RE: [PATCH v2 2/2] iommu/vt-d: Flush dev-IOTLB only when PCIe device is accessible in scalable mode

From: Tian, Kevin

Date: Tue Dec 23 2025 - 22:08:52 EST

+Bjorn for guidance.

quick context - previously intel-iommu driver fixed a lockup issue in surprise
removal, by checking pci_dev_is_disconnected(). But Jinhui still observed the
lockup issue in a setup where no interrupt is raised to pci core upon surprise
removal (so pci_dev_is_disconnected() is false), hence suggesting to replace
the check with pci_device_is_present() instead.

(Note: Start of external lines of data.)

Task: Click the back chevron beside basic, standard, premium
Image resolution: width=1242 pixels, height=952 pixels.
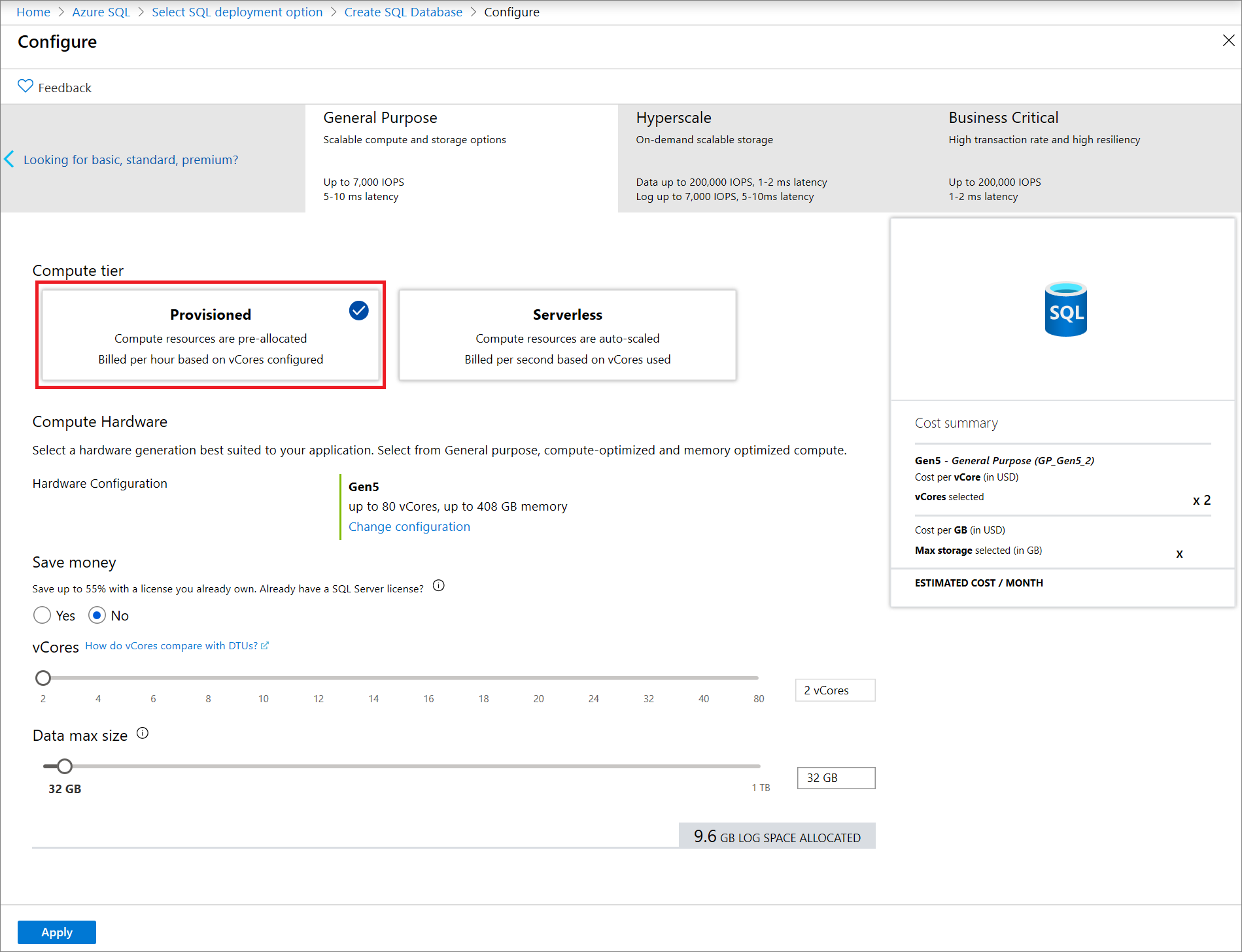Action: (9, 159)
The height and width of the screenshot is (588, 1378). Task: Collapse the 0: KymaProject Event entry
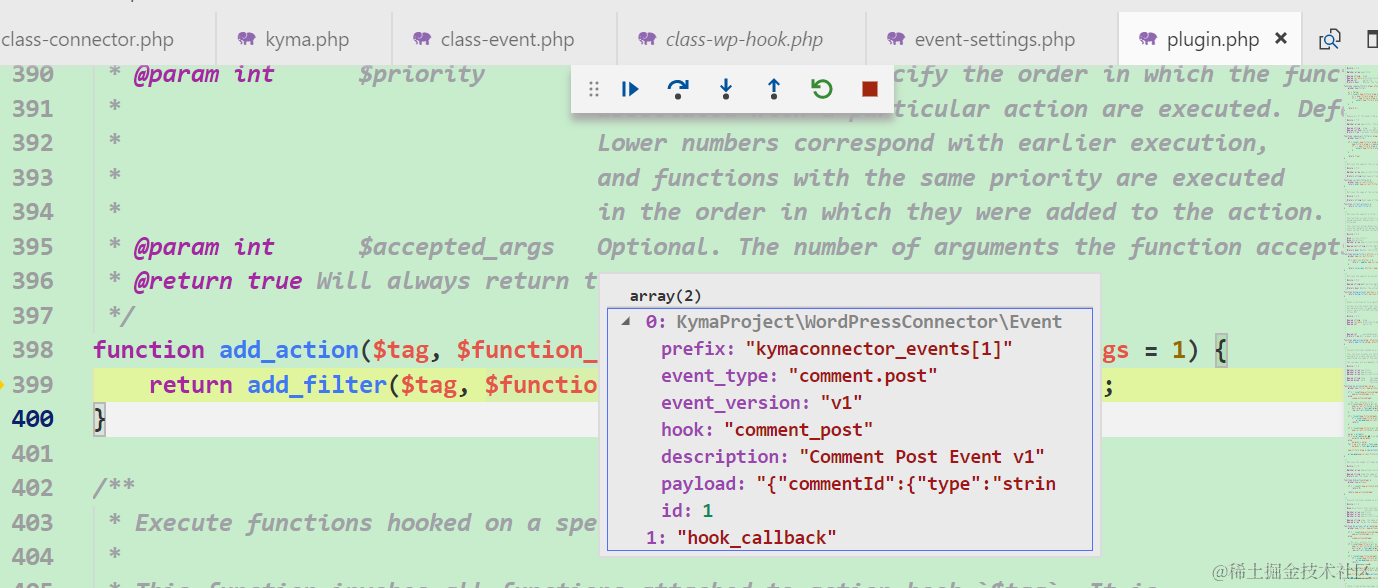coord(626,321)
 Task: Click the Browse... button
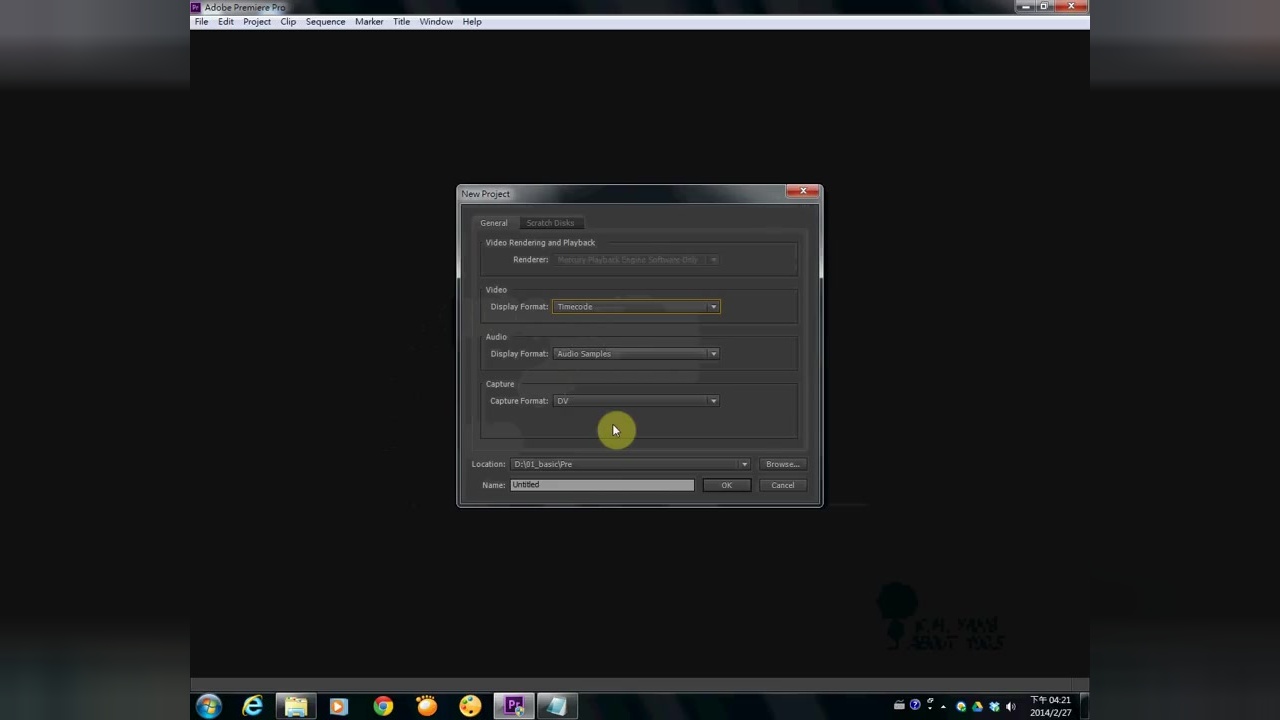[782, 464]
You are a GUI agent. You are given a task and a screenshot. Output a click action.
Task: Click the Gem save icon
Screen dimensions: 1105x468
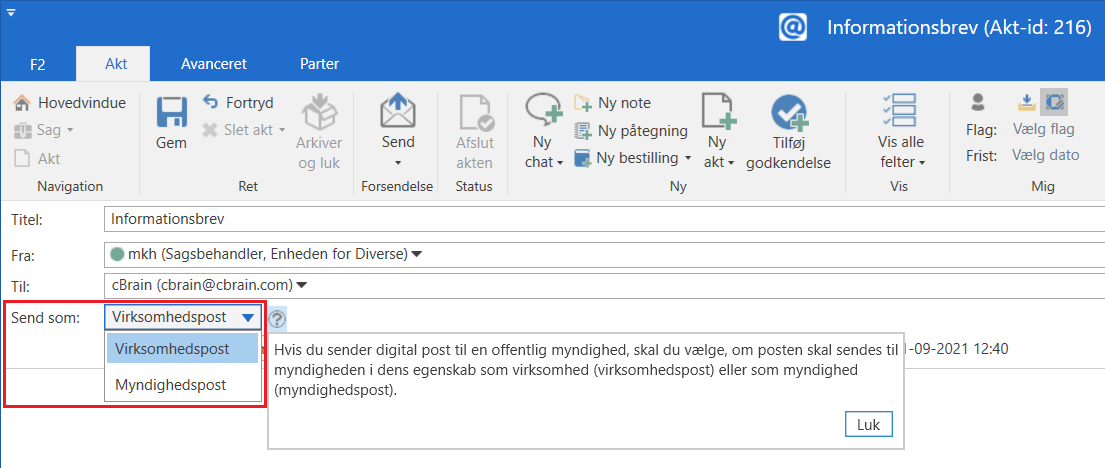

Bjorn, is it a common practice to fix it directly/only in drivers or should the
pci core be notified e.g. simulating a late removal event? By searching the
code looks it's the former, but better confirm with you before picking this
fix...

> From: Baolu Lu <baolu.lu@xxxxxxxxxxxxxxx>
> Sent: Tuesday, December 23, 2025 12:06 PM
>
> On 12/22/25 19:19, Jinhui Guo wrote:
> > On Thu, Dec 18, 2025 08:04:20AM +0000, Tian, Kevin wrote:
> >>> From: Jinhui Guo<guojinhui.liam@xxxxxxxxxxxxx>
> >>> Sent: Thursday, December 11, 2025 12:00 PM
> >>>
> >>> Commit 4fc82cd907ac ("iommu/vt-d: Don't issue ATS Invalidation
> >>> request when device is disconnected") relies on
> >>> pci_dev_is_disconnected() to skip ATS invalidation for
> >>> safely-removed devices, but it does not cover link-down caused
> >>> by faults, which can still hard-lock the system.
> >> According to the commit msg it actually tries to fix the hard lockup
> >> with surprise removal. For safe removal the device is not removed
> >> before invalidation is done:
> >>
> >> "
> >> For safe removal, device wouldn't be removed until the whole software
> >> handling process is done, it wouldn't trigger the hard lock up issue
> >> caused by too long ATS Invalidation timeout wait.
> >> "
> >>
> >> Can you help articulate the problem especially about the part
> >> 'link-down caused by faults"? What are those faults? How are
> >> they different from the said surprise removal in the commit
> >> msg to not set pci_dev_is_disconnected()?
> >>
> > Hi, kevin, sorry for the delayed reply.
> >
> > A normal or surprise removal of a PCIe device on a hot-plug port normally
> > triggers an interrupt from the PCIe switch.
> >
> > We have, however, observed cases where no interrupt is generated when
> the
> > device suddenly loses its link; the behaviour is identical to setting the
> > Link Disable bit in the switch’s Link Control register (offset 10h). Exactly
> > what goes wrong in the LTSSM between the PCIe switch and the endpoint
> remains
> > unknown.
>
> In this scenario, the hardware has effectively vanished, yet the device
> driver remains bound and the IOMMU resources haven't been released. I’m
> just curious if this stale state could trigger issues in other places
> before the kernel fully realizes the device is gone? I’m not objecting
> to the fix. I'm just interested in whether this 'zombie' state creates
> risks elsewhere.
>